Tom’s Hardware quotes the fake Huang: “We’re postponing the main talk for just a moment to announce something truly special, a crypto mass adoption event that ties directly into Nvidia’s mission to accelerate human progress.” A speech-to-text transcript of the fake video rambles on with cryptobro buzzwords before claiming that any supported cryptocurrency sent to the linked wallet would be converted into Bitcoin and returned.

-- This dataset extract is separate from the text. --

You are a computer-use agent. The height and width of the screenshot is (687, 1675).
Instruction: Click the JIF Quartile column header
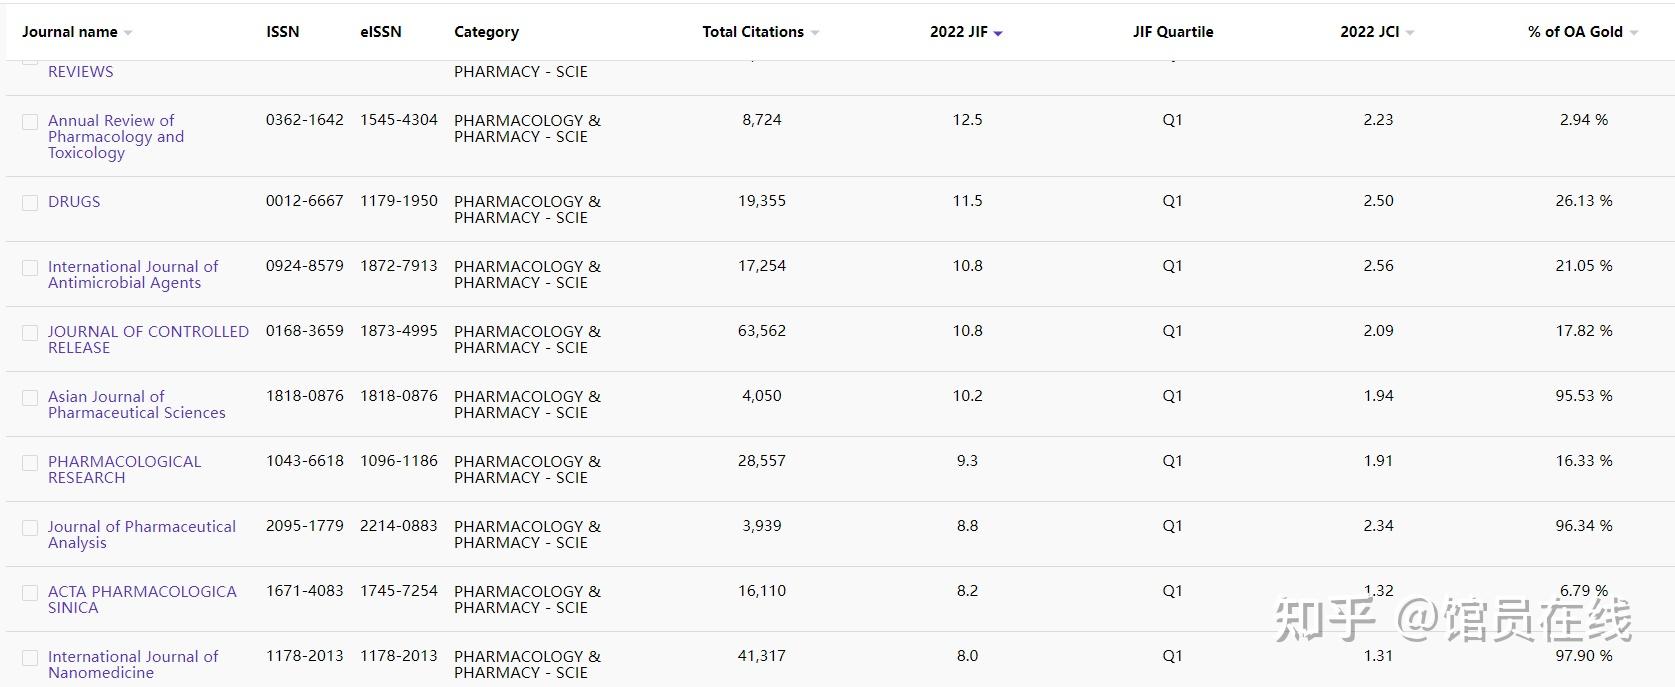coord(1173,32)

That would mean Nvidia would be giving away billions of dollars to anonymous nobodies, apparently for no reason aside from “human progress.” So yeah, even if you couldn’t see through the deepfake video or voice, you’d have to be a few GDDR modules short of an RTX 5090 to fall for it.
Reportedly the fake stream had almost 100,000 viewers at one point, more than eight times that of the real Nvidia livestream, thanks to being higher in YouTube search results for at least some portion of time while the real keynote was taking place. Exactly how many people were suckered isn’t clear. The video is long gone, of course, though the small-stakes YouTube user who reportedly hosted it is still visible.
In the actual keynote, the real Huang was announcing a billion-dollar investment in former phone giant Nokia and waxing about humanoid robots. GTC moved from its usual San Jose home to Washington, D.C., apparently in the hopes of a little drive-by lobbying to the Trump administration. There’s something amusing about an Nvidia CEO’s image being used to fool people into a crypto scam, since Nvidia chips were the hardware driving the crypto bubble, and indeed are now being used in much the same way for generative “AI.”